> _The input_:

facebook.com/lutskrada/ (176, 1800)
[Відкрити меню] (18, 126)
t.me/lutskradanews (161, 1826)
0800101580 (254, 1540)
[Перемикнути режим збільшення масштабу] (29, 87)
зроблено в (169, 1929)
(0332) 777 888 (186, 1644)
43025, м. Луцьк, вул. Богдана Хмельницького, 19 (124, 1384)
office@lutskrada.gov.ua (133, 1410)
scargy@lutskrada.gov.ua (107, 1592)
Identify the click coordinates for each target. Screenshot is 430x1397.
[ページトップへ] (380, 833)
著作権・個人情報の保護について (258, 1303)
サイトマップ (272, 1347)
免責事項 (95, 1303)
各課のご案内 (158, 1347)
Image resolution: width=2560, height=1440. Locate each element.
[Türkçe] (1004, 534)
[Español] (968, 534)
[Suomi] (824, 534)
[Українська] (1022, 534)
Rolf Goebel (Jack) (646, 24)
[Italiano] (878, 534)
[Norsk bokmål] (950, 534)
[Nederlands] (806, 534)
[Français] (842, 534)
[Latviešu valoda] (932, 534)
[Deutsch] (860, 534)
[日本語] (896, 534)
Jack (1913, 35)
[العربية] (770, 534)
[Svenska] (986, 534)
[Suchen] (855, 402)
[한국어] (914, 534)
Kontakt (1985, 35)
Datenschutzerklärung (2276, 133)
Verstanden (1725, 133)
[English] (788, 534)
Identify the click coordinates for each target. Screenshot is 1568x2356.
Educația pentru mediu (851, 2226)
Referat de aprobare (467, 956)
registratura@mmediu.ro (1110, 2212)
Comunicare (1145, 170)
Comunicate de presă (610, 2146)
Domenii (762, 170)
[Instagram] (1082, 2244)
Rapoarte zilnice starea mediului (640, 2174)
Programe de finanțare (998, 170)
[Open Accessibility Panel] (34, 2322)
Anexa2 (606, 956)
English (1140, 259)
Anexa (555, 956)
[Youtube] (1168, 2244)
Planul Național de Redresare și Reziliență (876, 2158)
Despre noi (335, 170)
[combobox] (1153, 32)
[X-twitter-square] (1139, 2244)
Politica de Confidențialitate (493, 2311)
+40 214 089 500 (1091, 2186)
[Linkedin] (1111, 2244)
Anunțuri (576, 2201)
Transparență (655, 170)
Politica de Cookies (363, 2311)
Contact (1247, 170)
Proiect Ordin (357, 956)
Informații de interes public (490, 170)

> _Work required_: The count alone is needed: how many lines of these entries contain the word "Politica"?

> _Worked solution_: 2